Congress House is the headquarters of the Trades Union Congress (TUC), a British organisation that represents most of the UK's trade unions. It is also an events venue, Congress Centre.

In 1948, David du Roi Aberdeen won an architectural competition to design the new TUC headquarters building in Great Russell Street, London. Staff began to move into the offices in 1956. Congress House was officially opened on 27 March 1958 along with the unveiling of a giant pietà-style statue of a woman holding her dead son. Carved in place in the internal courtyard by Jacob Epstein, it was intended as a memorial to the dead trade unionists of both world wars.

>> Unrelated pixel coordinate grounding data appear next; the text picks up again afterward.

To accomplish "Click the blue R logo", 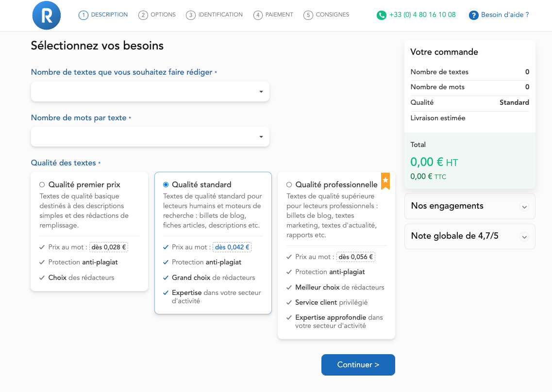I will point(46,16).
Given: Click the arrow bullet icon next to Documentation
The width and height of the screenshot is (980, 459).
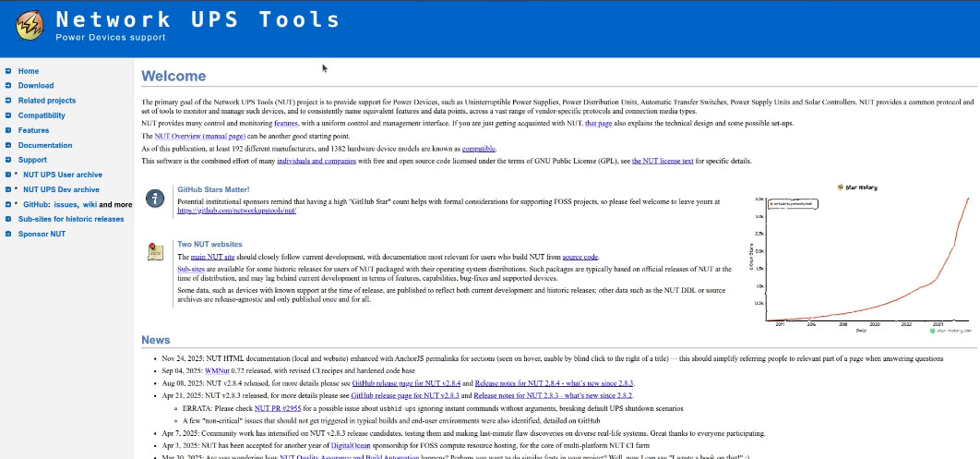Looking at the screenshot, I should tap(7, 146).
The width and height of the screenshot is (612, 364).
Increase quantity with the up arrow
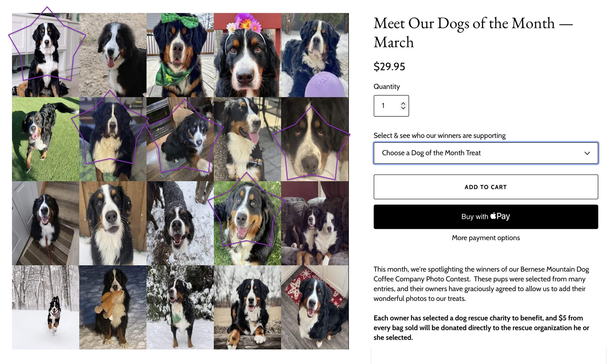(403, 104)
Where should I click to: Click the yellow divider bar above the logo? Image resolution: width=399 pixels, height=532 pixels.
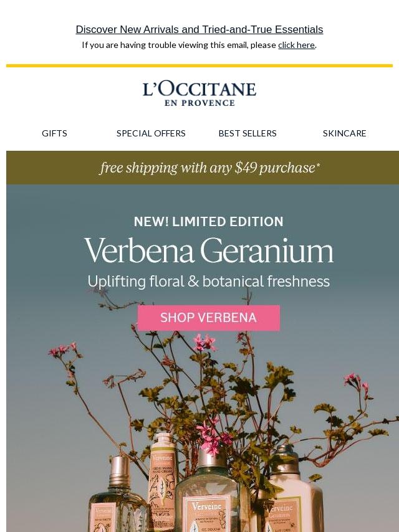coord(200,65)
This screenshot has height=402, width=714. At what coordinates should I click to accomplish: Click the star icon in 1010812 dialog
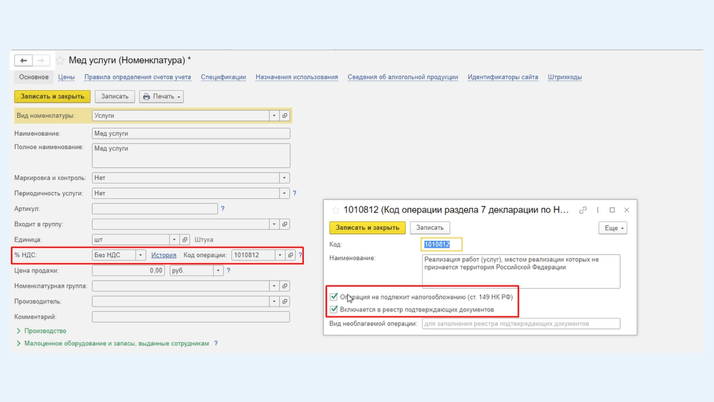click(335, 210)
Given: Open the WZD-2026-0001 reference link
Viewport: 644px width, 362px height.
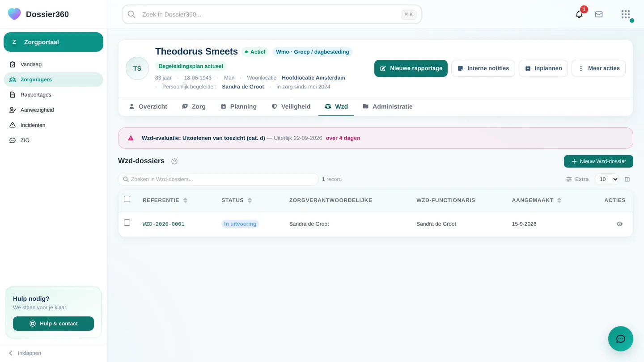Looking at the screenshot, I should tap(163, 224).
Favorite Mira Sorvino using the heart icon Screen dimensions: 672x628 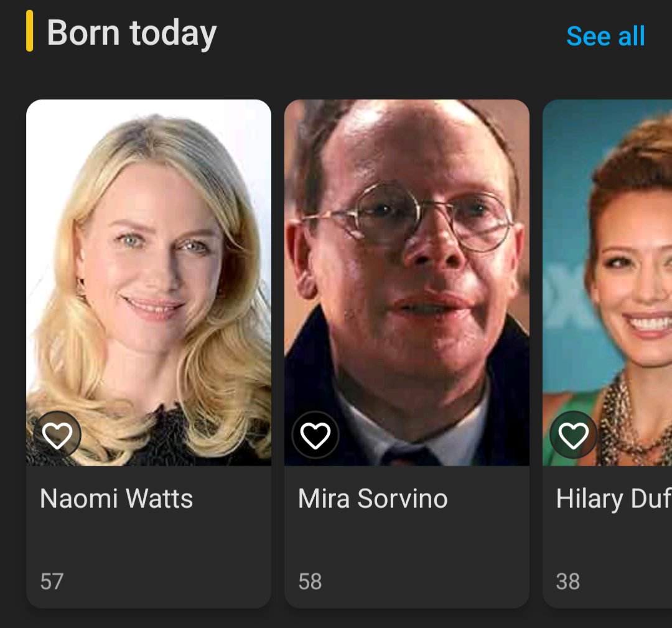[315, 435]

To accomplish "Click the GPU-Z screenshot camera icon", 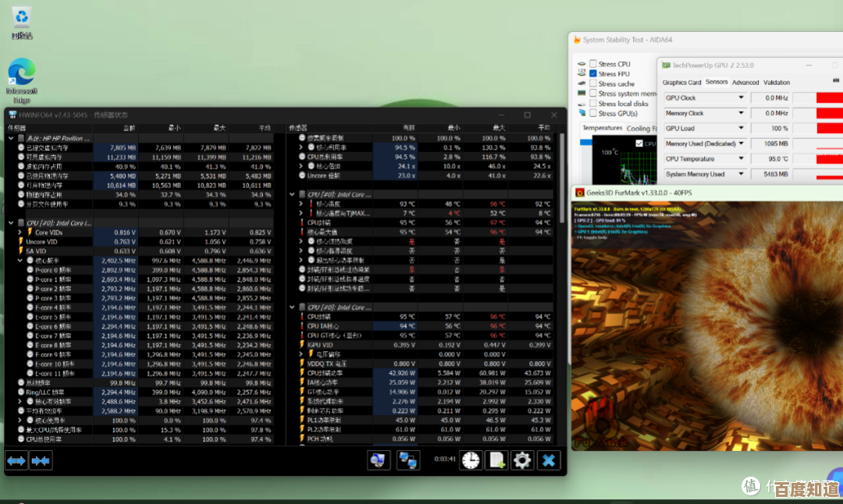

The front of the building is dominated by a bronze sculpture by Bernard Meadows representing the spirit of trade unionism with the strong helping the weak. The main facing material of the façade is polished grey Cornish granite.

Congress House was one of the earliest post-war buildings to be listed at Grade II*, in 1988.

In 2015, an ETFE roof was installed over the internal courtyard which enabled the glass roof of the conference centre below to be reinstated and affords protection to the Epstein statue.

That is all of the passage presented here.